Emmeline drained the glass obediently, after which she dropped her head back on to the pillow, and in another minute she had fallen sound asleep.

‘Poor little thing!’ said the Nurse to herself as she went away. ‘She’s still dazed with the blow on her head. Well, it can’t have been a very bad one, or she wouldn’t have remembered as much as she did, so I dare say she’ll be pretty well all right by to-morrow. For to-night all we can do is to give notice at the police-station that she is here.’

Emmeline awoke the next morning to find the sunlight pouring full into the room where she was lying—a strange room with three empty beds in it instead of Kitty’s, and none of the familiar pictures nor furniture. Her first feeling was one of bewilderment as to where she was, and why one of her arms felt so funny. Then she remembered that this was Eastwich Infirmary, and that she had been brought there in a cab to have her arm put to rights.

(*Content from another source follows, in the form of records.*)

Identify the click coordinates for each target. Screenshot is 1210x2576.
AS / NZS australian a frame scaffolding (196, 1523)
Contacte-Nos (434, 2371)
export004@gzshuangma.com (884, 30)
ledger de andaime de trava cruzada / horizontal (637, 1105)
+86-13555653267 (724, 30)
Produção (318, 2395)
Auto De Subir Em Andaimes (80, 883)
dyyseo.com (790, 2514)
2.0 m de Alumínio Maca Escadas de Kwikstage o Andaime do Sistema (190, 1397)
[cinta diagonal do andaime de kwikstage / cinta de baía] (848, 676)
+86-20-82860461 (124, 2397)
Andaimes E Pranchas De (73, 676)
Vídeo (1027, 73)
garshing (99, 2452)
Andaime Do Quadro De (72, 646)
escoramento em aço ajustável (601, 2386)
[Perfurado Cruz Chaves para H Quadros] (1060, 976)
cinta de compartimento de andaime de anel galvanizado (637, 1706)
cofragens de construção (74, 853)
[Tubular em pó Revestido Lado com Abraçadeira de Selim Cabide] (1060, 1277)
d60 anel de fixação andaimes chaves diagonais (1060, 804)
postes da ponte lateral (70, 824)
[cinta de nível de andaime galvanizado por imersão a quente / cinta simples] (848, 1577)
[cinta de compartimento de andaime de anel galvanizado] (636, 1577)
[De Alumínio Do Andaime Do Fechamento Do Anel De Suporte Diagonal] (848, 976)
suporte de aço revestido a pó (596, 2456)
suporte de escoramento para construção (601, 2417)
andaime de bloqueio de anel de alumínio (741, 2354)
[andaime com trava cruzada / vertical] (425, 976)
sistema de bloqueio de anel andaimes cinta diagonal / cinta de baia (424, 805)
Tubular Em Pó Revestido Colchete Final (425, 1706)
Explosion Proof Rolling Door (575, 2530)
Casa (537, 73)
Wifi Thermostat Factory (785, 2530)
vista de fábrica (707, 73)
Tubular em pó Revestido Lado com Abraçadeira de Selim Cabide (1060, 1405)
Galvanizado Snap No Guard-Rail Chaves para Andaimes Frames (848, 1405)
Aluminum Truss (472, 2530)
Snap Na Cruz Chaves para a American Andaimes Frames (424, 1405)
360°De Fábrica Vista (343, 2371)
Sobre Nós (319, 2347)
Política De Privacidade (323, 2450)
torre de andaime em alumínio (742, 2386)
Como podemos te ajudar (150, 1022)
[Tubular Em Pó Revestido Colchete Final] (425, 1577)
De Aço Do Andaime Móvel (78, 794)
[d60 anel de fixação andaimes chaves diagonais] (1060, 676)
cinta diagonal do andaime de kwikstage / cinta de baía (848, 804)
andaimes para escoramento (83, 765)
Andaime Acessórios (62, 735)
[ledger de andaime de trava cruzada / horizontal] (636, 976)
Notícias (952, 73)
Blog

What had she been doing in Eastwich? For a moment she could not think. Then suddenly all the events of the last few days flashed back upon her, up to the time when she had been[219] standing talking to the stranger boy outside the tall grim house, into which the policeman had just led Micky and Diamond Jubilee!

When the Nurse came in to attend to her a few minutes later, there was nothing to be seen of Emmeline but a restless lump, heaving about stormily underneath the bedclothes.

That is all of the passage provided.